Aaron verschiebt diese Grundkonstellation über ein paar verzwickte, komödiantische Sprünge in das Sommerhaus der Familie auf Lanzarote, in dem – für alle überraschend – nicht nur Jo seit Jahren wohnt, sondern sich nach und nach nicht nur Sam mit ihrem Bruder, sondern die als Verlegerin tätige Mutter Sybille (Juliane Köhler) mit ihrem neuen Freund einfinden, um eine Art Familienaufstellung durchzuexerzieren.

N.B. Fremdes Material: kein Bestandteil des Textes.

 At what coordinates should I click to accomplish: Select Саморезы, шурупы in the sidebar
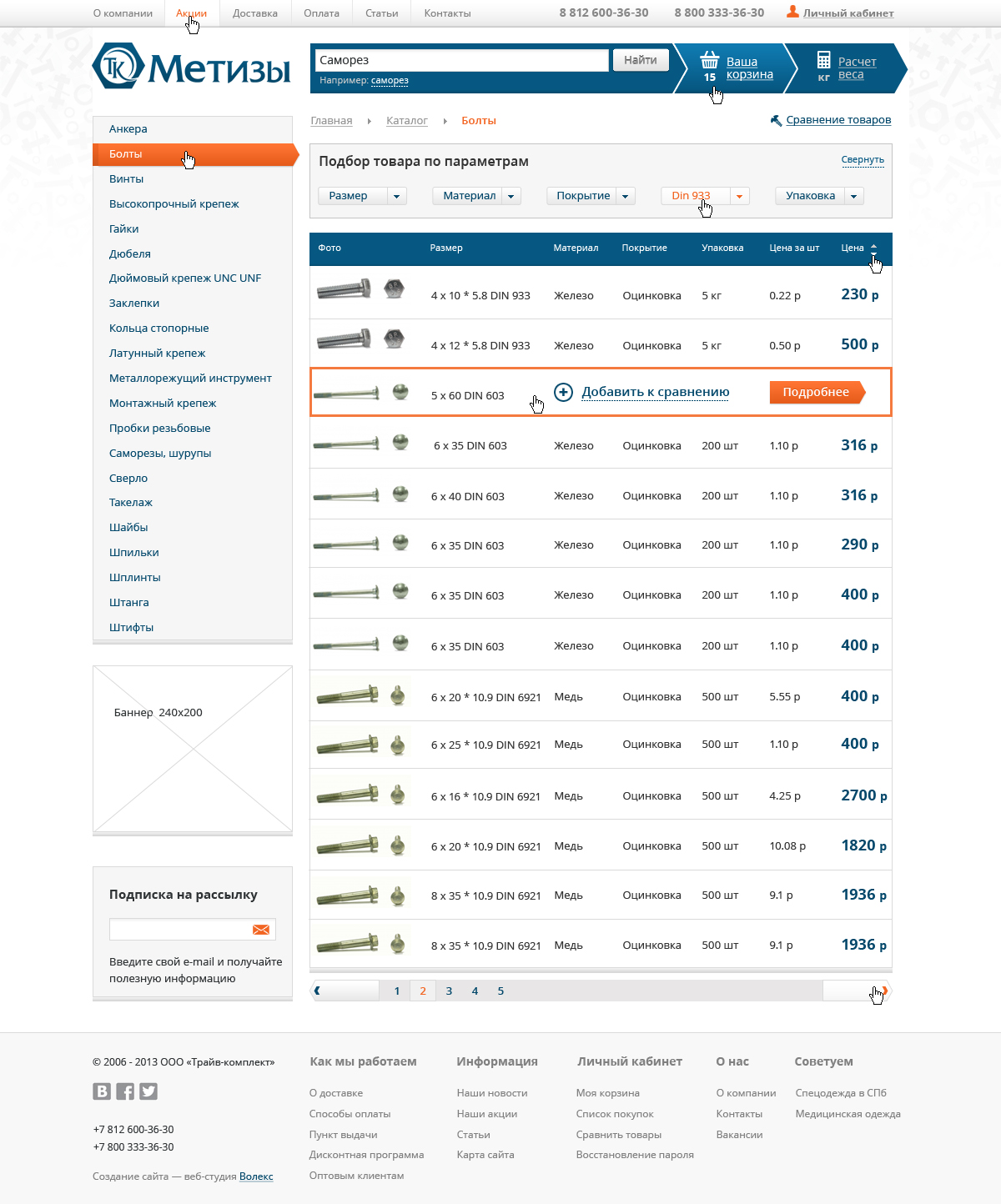click(160, 453)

Bei dieser kammerspielartigen Suche nach Familien- und individueller Freiheit geht Arens angenehm gnadenlos vor, denn keines der Familienmitglieder wird durchgehend sympathisch dargestellt, ganz nach der Erkenntnis, dass die Hölle immer zuerst die eigene Familie ist. Und dabei dann auch keinesfalls hilft, wenn die Familie sich wie in Aaron Arens’ Familiendrama im intellektuellen Milieu einer Schriftsteller- und Verlegerfamilie bewegt und das Reflektieren über das eigene Leben zum beruflichen und privaten Alltag wie die Butter aufs Brot gehört. Das bedeutet allerdings auch, dass einem niemand von Arens’ Personal wirklich ans Herz wächst und der Zuschauer hier eher einer psychologischen Versuchsanordnung zuschaut, aber keinem humorvollen Drama mit Erlösungsversprechen, so wie etwa in Petzolds Roter Himmel.

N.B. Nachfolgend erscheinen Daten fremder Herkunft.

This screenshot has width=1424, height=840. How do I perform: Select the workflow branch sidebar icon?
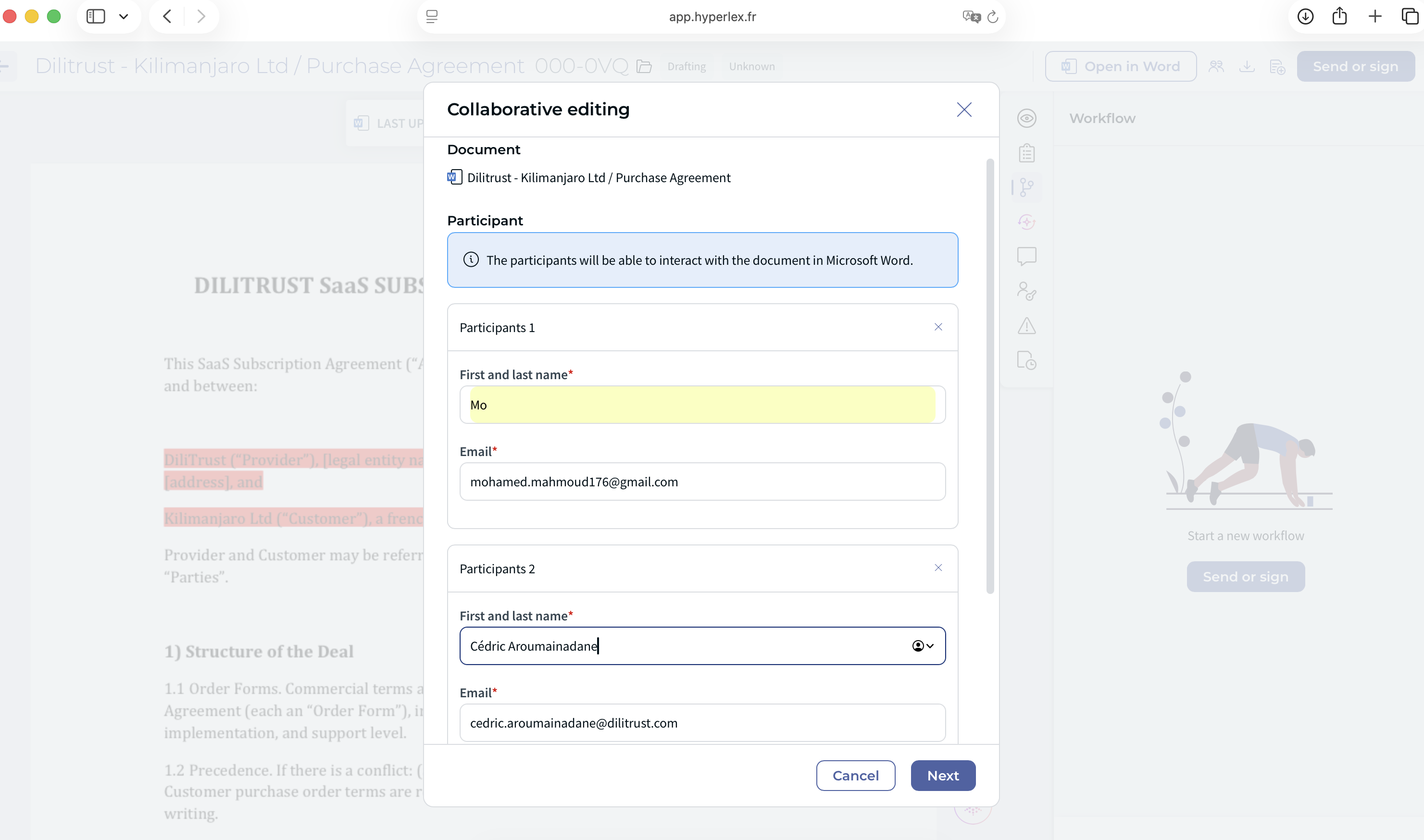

Arens zeigt vielmehr, was es für den Einzelnen bedeutet, in einer Gesellschaft zu (über-) leben, in der, wie Ulrich Beck und Elisabeth Beck-Gernsheim schon Mitte der 1990er Jahre konstatierten, zwar alles möglich ist, diese riskanten Freiheiten aber auch bedeuten, dass jeder für sein Glück völlig allein verantwortlich ist. Und das nicht nur gesellschaftlich bezüglich seiner Karriere, sondern auch im privaten, in der Beziehung genauso wie in der Kernfamilie.
Die Schwere dieser Erkenntnis lockert Arens jedoch immer wieder und wundervoll anarchisch durch groteske Überzeichnungen der Familienkonstellation auf. Und dann ist da natürlich noch einer der berühmtesten Sehnsuchtsorte der Deutschen, Lanzarote, der hier genauso dekonstruiert wird wie die klassische deutsche Kernfamilie. Das kommt einer doppelten Vertreibung aus dem Paradies gleich, ist dann aber gerade durch Arens’ wunderbare Dialogkaskaden und ein sich zuspitzendes, immer wieder ins Absurde gleitendes Drama nicht nur unterhaltend, sondern auch klug und wurde zu Recht mit dem Starter-Filmpreis der Stadt München sowie auf dem 41. Filmfest München mit dem Drehbuch-Förderpreis Neues Deutsches Kino ausgezeichnet.